[TASK INSTRUCTIONS]
1. Answer these from the passage on Bley:
(a) In what year did he play with Don Cherry and Ornette Coleman in California?
(b) Which three instruments made up the Jimmy Giuffre 3?
(c) What organization was Bley instrumental in forming in 1964?
2. Duplicate the portion of the passage on Bley between "In the early" and "on close empathy.", inclusive.

[TEXT TO READ]
____
As well as being a distinctive and innovative musician himself, he has worked with a number of important musicians at key points.
In 1957, he played with Don Cherry and Ornette Coleman in California.
In the early 1960s he was part of the Jimmy Giuffre 3, a drummerless clarinet, piano and bass trio with bassist Steve Swallow. The quiet understatement of this music makes it possible to overlook its degree of innovation. As well as a repertoire introducing compositions by Carla Bley, the group's music moved towards free improvisation based on close empathy.
In 1964 Bley was instrumental in the formation of the Jazz Composers Guild - a co-operative organisation which brought together many of the most radical musicians in New York.
Bley had long been interested in expanding the palette of his music using unconventional sounds (such as playing directly on the piano-strings). It was therefore consistent that he took an interest in new electronic possibilities appearing in the late 1960s. He pioneered the use of Moog synthesizers, performing with them before a live audience for the first time.
____
[SUPPLIED MATERIAL]
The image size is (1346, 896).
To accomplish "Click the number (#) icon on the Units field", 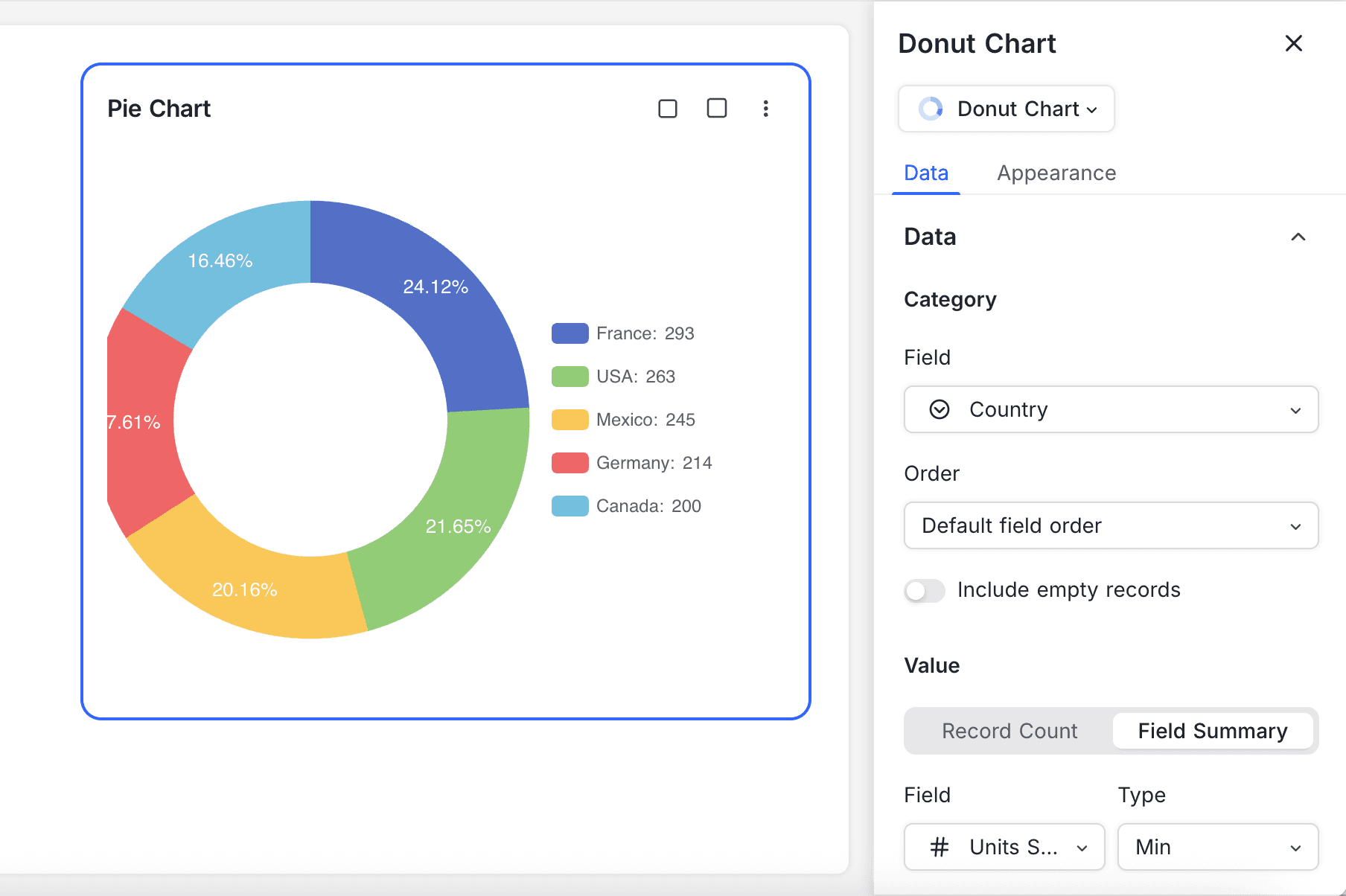I will click(x=939, y=847).
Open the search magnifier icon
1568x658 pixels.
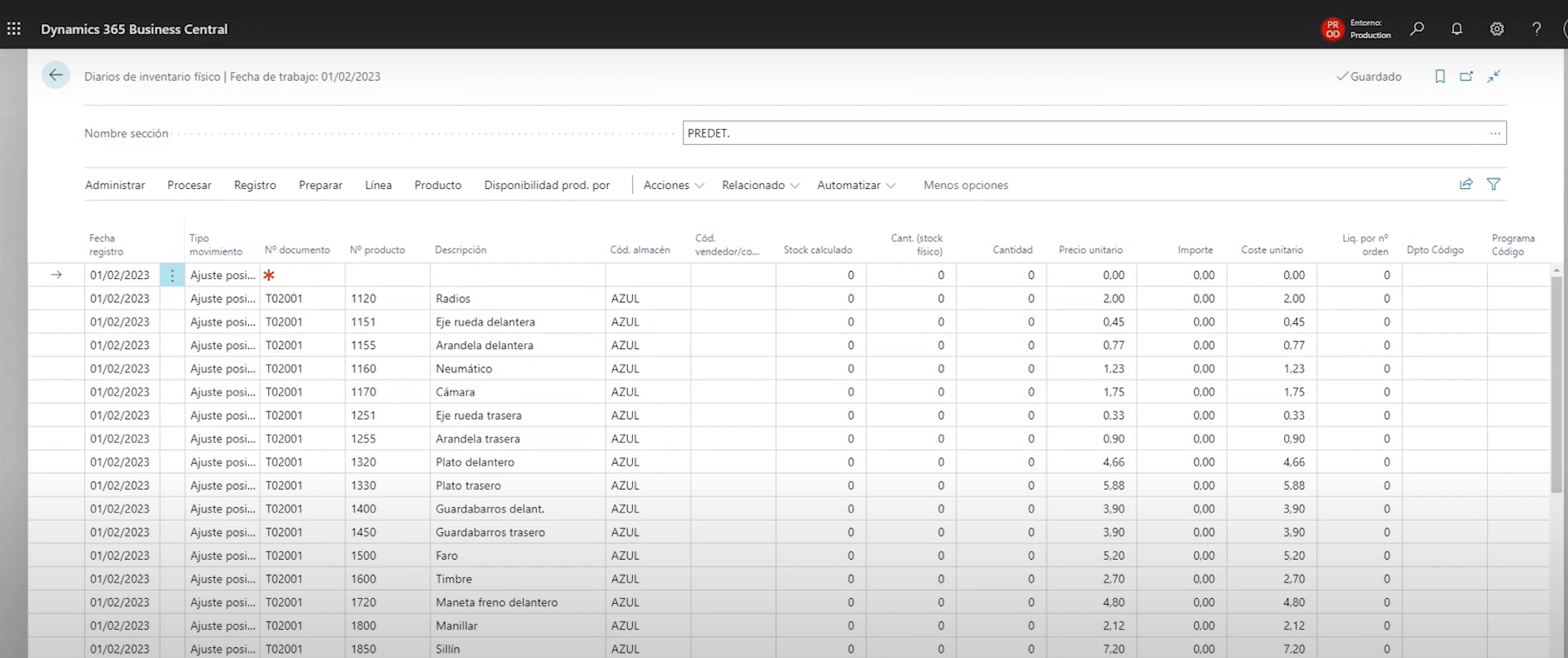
____
[RESPONSES FOR EACH TASK]
1.
(a) 1957
(b) Clarinet, piano and bass
(c) The Jazz Composers Guild

2.
In the early 1960s he was part of the Jimmy Giuffre 3, a drummerless clarinet, piano and bass trio with bassist Steve Swallow. The quiet understatement of this music makes it possible to overlook its degree of innovation. As well as a repertoire introducing compositions by Carla Bley, the group's music moved towards free improvisation based on close empathy.